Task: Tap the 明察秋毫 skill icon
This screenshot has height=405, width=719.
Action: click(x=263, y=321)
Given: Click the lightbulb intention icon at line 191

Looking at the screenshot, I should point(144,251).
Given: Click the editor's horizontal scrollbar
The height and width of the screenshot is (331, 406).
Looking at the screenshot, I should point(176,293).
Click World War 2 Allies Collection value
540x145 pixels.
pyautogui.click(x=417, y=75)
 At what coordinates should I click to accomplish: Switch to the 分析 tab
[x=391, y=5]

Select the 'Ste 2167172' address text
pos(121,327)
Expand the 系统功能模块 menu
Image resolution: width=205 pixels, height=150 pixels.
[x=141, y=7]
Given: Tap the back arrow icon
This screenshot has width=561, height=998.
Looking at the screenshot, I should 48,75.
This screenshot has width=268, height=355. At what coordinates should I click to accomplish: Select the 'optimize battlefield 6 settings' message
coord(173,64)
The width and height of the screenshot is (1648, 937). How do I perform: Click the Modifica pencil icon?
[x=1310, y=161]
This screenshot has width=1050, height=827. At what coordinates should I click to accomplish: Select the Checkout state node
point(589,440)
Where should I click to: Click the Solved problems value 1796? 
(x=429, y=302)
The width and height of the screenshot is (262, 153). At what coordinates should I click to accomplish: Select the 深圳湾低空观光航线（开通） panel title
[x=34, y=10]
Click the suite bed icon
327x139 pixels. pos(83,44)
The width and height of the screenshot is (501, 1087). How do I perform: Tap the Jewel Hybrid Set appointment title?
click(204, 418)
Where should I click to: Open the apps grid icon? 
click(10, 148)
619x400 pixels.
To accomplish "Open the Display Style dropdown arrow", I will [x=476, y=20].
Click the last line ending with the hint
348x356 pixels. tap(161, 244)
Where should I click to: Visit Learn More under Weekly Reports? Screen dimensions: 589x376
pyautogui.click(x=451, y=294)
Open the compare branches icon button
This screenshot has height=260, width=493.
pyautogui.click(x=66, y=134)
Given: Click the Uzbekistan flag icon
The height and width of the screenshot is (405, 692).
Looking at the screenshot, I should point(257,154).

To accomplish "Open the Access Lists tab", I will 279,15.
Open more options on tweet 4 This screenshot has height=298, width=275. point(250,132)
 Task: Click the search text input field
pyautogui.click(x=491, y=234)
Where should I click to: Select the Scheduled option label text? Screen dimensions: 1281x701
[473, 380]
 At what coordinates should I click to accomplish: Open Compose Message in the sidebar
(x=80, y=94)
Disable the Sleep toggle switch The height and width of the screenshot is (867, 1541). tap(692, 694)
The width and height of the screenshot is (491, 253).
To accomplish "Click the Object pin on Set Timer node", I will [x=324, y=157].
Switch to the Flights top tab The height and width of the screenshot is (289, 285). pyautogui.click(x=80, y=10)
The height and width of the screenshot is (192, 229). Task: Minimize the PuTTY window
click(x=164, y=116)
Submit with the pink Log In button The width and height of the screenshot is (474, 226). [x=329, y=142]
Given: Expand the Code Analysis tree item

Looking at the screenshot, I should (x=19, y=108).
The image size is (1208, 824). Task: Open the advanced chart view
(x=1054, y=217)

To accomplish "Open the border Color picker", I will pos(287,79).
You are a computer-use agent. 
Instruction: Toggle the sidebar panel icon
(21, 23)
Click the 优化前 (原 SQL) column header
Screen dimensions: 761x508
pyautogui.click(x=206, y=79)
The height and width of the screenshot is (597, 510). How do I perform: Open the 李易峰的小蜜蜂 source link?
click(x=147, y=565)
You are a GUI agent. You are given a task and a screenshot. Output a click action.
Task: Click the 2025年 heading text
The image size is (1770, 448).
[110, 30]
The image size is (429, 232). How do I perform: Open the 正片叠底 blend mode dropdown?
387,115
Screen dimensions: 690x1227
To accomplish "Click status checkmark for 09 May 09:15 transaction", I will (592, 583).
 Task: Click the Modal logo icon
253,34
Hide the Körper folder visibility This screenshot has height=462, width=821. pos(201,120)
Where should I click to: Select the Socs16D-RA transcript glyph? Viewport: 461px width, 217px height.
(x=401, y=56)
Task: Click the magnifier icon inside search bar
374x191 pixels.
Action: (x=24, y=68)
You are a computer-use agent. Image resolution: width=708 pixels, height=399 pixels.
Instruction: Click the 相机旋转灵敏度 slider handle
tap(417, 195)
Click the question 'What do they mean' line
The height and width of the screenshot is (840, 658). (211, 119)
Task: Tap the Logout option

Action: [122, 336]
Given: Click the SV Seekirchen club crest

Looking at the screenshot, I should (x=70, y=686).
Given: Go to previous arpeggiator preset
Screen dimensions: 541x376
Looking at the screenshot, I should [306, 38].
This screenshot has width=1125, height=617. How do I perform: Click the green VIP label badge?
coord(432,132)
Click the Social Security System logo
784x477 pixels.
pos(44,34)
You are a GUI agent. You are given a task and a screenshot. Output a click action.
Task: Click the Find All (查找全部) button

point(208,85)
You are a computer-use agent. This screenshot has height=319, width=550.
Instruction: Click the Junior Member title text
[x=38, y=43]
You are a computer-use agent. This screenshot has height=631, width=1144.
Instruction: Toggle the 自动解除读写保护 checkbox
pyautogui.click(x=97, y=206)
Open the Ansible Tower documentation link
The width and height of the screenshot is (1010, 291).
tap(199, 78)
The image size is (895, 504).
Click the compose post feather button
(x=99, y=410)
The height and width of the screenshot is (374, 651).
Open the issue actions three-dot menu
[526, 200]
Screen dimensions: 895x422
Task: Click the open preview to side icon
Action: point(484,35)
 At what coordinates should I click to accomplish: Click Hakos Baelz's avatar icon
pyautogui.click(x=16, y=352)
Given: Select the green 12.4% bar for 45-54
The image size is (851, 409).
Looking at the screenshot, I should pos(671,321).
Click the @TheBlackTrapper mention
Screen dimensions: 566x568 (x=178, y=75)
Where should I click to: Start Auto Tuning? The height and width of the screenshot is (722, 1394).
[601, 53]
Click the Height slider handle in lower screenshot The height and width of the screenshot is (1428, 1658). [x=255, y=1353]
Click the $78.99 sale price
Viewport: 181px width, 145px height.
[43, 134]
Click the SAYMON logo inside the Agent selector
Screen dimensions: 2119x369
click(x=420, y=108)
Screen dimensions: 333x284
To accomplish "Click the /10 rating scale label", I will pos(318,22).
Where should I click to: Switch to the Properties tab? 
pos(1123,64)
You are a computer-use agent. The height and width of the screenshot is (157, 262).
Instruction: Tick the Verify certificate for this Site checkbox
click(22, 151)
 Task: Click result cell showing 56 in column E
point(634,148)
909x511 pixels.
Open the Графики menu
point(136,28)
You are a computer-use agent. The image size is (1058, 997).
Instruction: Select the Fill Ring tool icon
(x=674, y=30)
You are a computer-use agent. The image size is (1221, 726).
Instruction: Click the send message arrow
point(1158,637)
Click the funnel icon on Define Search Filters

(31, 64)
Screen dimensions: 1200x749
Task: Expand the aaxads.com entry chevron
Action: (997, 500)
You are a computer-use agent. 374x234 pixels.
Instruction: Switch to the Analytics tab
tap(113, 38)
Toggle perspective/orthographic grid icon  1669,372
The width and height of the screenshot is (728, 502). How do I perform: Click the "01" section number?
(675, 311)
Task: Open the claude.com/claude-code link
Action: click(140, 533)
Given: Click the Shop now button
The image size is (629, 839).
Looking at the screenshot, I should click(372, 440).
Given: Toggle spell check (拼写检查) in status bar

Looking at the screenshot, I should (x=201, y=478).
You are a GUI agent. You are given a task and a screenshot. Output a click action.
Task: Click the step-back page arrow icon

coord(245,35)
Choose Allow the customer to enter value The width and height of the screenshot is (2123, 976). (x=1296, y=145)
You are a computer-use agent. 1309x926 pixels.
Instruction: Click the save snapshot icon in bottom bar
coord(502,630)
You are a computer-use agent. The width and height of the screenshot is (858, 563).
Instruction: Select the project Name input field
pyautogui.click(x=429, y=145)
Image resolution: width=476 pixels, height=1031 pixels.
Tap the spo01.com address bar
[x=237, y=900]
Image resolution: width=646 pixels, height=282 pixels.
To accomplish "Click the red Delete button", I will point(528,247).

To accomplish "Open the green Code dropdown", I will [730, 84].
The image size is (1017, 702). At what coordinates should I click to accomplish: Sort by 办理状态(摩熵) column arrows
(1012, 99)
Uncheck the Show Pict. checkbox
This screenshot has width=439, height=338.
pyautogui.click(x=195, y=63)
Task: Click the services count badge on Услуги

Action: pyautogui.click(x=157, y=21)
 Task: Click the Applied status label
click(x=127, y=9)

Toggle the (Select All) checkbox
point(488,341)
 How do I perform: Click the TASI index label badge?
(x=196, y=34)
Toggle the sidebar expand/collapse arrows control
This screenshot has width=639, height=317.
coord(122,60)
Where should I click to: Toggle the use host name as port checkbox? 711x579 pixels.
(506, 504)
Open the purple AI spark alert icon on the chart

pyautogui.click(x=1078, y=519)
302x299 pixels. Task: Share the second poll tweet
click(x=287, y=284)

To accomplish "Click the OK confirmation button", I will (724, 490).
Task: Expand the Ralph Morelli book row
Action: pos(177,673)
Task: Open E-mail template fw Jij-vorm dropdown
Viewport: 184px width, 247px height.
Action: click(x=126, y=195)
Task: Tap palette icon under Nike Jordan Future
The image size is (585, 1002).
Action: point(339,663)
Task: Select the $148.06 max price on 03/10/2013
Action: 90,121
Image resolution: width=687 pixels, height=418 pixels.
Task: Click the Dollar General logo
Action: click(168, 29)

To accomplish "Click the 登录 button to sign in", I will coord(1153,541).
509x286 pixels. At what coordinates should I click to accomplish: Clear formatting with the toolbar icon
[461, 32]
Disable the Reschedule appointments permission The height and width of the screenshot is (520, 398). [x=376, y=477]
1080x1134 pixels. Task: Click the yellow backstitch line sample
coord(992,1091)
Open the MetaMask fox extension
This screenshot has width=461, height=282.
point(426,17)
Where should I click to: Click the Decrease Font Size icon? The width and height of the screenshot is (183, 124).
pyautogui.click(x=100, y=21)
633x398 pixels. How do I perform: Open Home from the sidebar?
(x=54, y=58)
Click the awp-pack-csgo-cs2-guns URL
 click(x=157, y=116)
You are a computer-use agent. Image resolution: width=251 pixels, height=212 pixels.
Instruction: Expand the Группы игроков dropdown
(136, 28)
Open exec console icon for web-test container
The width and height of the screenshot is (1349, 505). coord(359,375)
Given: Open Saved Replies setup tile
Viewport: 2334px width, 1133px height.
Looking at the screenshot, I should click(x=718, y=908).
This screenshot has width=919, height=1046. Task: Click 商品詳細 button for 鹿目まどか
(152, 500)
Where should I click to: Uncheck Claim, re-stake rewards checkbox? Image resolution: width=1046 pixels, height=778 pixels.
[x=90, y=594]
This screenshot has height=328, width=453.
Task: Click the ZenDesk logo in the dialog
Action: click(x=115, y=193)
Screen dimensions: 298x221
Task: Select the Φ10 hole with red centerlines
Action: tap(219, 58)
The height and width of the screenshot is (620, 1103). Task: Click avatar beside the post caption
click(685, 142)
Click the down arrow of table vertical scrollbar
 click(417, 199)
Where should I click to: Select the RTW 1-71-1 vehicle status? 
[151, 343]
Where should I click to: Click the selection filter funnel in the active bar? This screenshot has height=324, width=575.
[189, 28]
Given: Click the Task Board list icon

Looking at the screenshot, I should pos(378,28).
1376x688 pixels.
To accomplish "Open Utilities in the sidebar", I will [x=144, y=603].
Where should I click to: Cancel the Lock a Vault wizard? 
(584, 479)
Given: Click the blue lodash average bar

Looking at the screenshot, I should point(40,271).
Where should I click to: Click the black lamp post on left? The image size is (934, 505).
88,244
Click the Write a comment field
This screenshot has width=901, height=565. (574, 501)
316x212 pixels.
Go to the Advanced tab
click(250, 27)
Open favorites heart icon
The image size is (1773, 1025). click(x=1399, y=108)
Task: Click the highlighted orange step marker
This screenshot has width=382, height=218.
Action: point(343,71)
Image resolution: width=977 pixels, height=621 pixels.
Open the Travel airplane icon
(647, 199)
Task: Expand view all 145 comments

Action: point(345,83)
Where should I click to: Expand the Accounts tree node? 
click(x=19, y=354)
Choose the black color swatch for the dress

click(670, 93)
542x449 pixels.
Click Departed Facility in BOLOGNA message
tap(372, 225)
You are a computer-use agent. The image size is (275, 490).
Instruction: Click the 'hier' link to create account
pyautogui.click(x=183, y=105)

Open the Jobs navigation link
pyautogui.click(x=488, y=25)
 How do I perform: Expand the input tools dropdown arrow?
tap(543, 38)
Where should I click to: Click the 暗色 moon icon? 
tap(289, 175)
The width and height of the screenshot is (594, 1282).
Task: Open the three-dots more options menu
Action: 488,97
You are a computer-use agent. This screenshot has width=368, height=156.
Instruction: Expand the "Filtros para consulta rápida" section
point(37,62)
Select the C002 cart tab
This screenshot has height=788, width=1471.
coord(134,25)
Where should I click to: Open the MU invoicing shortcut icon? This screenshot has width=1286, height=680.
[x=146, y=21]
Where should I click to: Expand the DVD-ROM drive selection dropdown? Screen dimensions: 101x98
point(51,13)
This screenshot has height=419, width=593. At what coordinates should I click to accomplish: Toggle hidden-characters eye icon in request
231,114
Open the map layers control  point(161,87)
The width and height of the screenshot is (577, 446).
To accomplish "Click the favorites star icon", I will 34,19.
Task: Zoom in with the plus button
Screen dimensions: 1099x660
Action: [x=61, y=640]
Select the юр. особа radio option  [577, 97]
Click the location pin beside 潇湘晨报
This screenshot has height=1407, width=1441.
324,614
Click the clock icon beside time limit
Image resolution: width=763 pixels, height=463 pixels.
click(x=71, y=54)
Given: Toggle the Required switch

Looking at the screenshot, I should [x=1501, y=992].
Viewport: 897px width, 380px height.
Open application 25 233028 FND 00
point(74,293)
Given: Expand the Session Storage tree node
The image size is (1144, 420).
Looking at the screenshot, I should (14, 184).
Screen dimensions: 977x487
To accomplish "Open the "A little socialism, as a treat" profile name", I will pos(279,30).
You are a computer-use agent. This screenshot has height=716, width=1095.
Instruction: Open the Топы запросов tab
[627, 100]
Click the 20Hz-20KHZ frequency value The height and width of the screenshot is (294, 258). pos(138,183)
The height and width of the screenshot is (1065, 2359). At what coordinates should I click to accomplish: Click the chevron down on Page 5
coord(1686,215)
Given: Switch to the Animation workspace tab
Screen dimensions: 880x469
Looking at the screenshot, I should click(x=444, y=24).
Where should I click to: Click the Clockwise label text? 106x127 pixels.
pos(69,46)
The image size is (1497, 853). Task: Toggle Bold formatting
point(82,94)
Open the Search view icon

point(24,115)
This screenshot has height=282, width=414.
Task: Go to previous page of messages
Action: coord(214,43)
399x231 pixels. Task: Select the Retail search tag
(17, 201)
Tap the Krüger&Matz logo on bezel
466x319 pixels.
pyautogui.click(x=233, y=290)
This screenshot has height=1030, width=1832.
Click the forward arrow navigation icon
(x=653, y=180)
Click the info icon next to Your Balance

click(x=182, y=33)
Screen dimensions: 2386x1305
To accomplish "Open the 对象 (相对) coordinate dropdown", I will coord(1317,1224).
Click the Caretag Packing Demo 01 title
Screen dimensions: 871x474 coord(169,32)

* [Exercise aim]
Rewrite the records from the line containing "Open favorites heart icon" through the line containing "tap(543, 38)", changing "icon" to "symbol" and leaving everything else as it is.

* [Answer in full]
Open favorites heart symbol
The image size is (1773, 1025). click(x=1399, y=108)
Task: Click the highlighted orange step marker
This screenshot has width=382, height=218.
Action: point(343,71)
Image resolution: width=977 pixels, height=621 pixels.
Open the Travel airplane symbol
(647, 199)
Task: Expand view all 145 comments

Action: point(345,83)
Where should I click to: Expand the Accounts tree node? 
click(x=19, y=354)
Choose the black color swatch for the dress

click(670, 93)
542x449 pixels.
Click Departed Facility in BOLOGNA message
tap(372, 225)
You are a computer-use agent. The image size is (275, 490).
Instruction: Click the 'hier' link to create account
pyautogui.click(x=183, y=105)

Open the Jobs navigation link
pyautogui.click(x=488, y=25)
 How do I perform: Expand the input tools dropdown arrow?
tap(543, 38)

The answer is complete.